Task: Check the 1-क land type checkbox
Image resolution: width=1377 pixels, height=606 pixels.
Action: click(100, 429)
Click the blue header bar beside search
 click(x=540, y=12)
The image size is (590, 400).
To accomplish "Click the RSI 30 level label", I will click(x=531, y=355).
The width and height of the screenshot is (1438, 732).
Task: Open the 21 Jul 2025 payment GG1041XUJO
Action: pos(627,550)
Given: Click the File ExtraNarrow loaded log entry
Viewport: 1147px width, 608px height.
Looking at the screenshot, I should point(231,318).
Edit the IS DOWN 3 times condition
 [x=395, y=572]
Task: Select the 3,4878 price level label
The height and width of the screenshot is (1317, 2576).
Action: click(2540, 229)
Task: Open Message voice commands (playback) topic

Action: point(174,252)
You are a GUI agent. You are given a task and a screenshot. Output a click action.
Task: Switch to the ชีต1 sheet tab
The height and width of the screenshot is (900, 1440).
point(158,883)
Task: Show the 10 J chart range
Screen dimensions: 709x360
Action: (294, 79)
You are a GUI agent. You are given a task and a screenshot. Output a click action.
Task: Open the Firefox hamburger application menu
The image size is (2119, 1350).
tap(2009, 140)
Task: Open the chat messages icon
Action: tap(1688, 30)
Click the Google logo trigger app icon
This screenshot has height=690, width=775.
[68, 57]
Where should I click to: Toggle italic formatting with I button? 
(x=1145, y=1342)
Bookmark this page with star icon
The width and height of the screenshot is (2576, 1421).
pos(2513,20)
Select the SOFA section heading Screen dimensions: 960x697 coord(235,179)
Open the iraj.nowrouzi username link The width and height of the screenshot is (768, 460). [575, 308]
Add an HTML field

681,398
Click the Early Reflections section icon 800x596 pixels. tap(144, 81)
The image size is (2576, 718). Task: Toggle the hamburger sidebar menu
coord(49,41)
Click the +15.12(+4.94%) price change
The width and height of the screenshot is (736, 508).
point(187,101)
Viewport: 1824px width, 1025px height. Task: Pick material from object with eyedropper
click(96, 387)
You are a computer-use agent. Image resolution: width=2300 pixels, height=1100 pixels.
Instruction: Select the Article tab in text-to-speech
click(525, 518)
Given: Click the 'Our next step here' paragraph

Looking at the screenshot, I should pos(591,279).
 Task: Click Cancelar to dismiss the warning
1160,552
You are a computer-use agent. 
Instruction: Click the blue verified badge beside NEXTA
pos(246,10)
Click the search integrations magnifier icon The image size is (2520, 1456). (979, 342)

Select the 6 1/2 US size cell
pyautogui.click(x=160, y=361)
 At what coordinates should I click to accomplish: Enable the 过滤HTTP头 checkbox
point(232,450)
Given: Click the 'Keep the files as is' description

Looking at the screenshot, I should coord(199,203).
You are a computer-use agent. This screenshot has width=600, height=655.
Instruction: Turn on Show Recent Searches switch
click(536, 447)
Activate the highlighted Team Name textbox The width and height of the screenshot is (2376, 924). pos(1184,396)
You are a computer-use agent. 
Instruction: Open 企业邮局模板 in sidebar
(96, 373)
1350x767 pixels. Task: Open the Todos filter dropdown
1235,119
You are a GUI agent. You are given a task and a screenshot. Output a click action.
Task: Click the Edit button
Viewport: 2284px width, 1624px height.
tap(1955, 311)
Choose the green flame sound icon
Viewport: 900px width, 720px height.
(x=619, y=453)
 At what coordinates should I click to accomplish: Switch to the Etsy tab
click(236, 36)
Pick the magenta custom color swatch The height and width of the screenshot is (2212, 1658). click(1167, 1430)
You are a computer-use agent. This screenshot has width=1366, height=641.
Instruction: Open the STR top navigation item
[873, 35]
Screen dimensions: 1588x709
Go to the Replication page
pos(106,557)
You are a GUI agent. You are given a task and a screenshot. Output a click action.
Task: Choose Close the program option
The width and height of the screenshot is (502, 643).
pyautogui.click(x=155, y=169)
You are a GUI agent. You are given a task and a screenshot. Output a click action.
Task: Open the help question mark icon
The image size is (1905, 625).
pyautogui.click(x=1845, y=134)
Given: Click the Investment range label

◆ ◆ ◆

- **WRITTEN TASK**: Repeat the material from the line with "Select the SOFA" up to and including the line with "pyautogui.click(x=160, y=361)", substituting "color picker" for "eyedropper" and leaving everything else unchanged.

- **SOLUTION TO THIS EXERCISE**:
Select the SOFA section heading Screen dimensions: 960x697 coord(235,179)
Open the iraj.nowrouzi username link The width and height of the screenshot is (768, 460). [575, 308]
Add an HTML field

681,398
Click the Early Reflections section icon 800x596 pixels. tap(144, 81)
The image size is (2576, 718). Task: Toggle the hamburger sidebar menu
coord(49,41)
Click the +15.12(+4.94%) price change
The width and height of the screenshot is (736, 508).
point(187,101)
Viewport: 1824px width, 1025px height. Task: Pick material from object with color picker
click(96, 387)
You are a computer-use agent. Image resolution: width=2300 pixels, height=1100 pixels.
Instruction: Select the Article tab in text-to-speech
click(525, 518)
Given: Click the 'Our next step here' paragraph

Looking at the screenshot, I should pos(591,279).
 Task: Click Cancelar to dismiss the warning
1160,552
You are a computer-use agent. 
Instruction: Click the blue verified badge beside NEXTA
pos(246,10)
Click the search integrations magnifier icon The image size is (2520, 1456). (979, 342)

Select the 6 1/2 US size cell
pyautogui.click(x=160, y=361)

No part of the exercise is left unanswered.